The film is mostly comprised of handheld camera shots, further fulfilling the urgency and rush that is perpetuated within this story. We see quite a few close ups, allowing the viewer to fully take in the rawness of the story – puffy eyes, red nose, both from the cold and from grieving. The mise-en-scène masterfully conveys the forces that are against Niska in her quest for her daughter; the brisk cold air, fatigue from running through such large landscapes, and the snow all are factors in keeping her from her goal.
“The mise-en-scène masterfully conveys the forces that are against Niska in her quest for her daughter.”
The sound in this film is also incredibly notable. The ringing heard throughout contributes to the surveillance elements of the story, allowing the viewer to realize that there are forces greater than them, with the intention of suppressing their aspirations for a better life. The drone sounds are practically infused into the soundtrack, transporting the viewer into their monitored livelihoods. On the contrary, however, it is also worth mentioning that the Foley sounds used at selective, distinct moments seem mismatched; seeing that has the potential to prohibit the viewer from suspending their disbelief and transporting them out of the film experience.

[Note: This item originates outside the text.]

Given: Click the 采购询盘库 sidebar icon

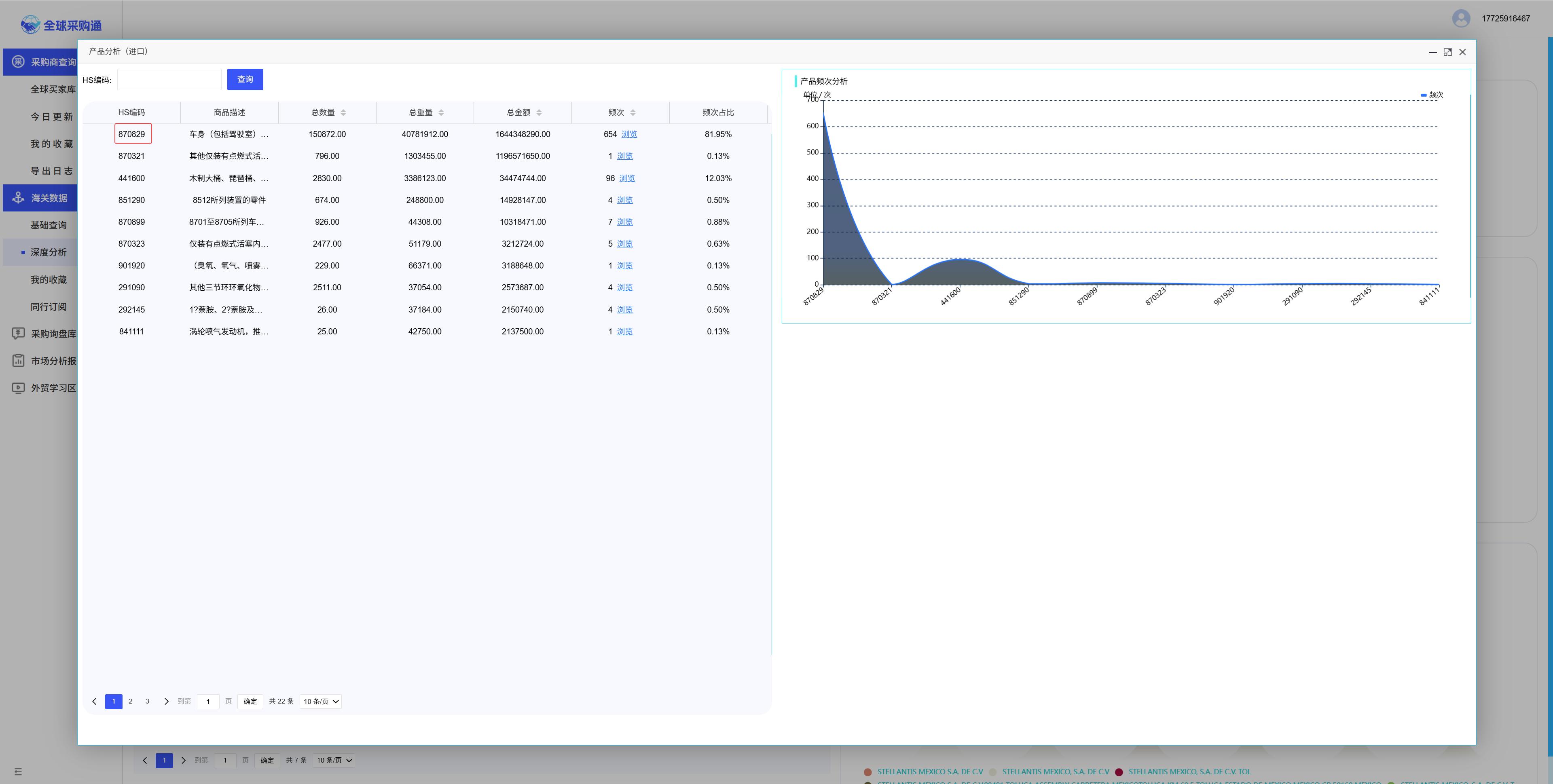Looking at the screenshot, I should (18, 333).
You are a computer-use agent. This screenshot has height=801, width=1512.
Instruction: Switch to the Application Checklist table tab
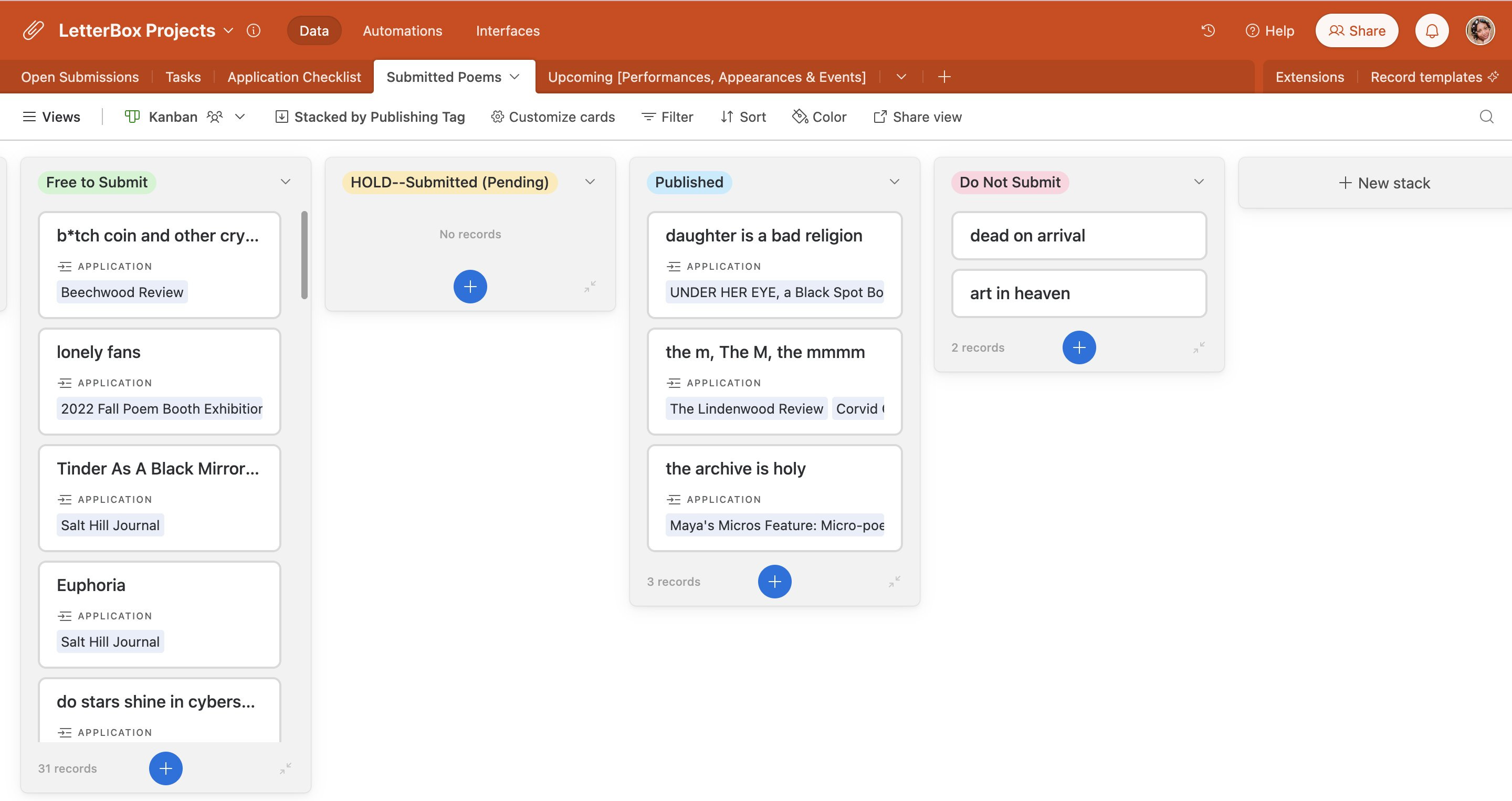tap(293, 77)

“The ringing heard throughout contributes to the surveillance elements of the story, allowing the viewer to realize that there are forces greater than them, with the intention of suppressing their aspirations for a better life.”
Collectively, this film blares a profound message for all. Indigenous sovereignty extends beyond land acknowledgements, but rather by putting actions to words, similarly to how director Danis Goulet beautifully executed her vision for cinema. There is quite a bit of work to be done when unlearning colonial practices – Night Raiders provides some solutions.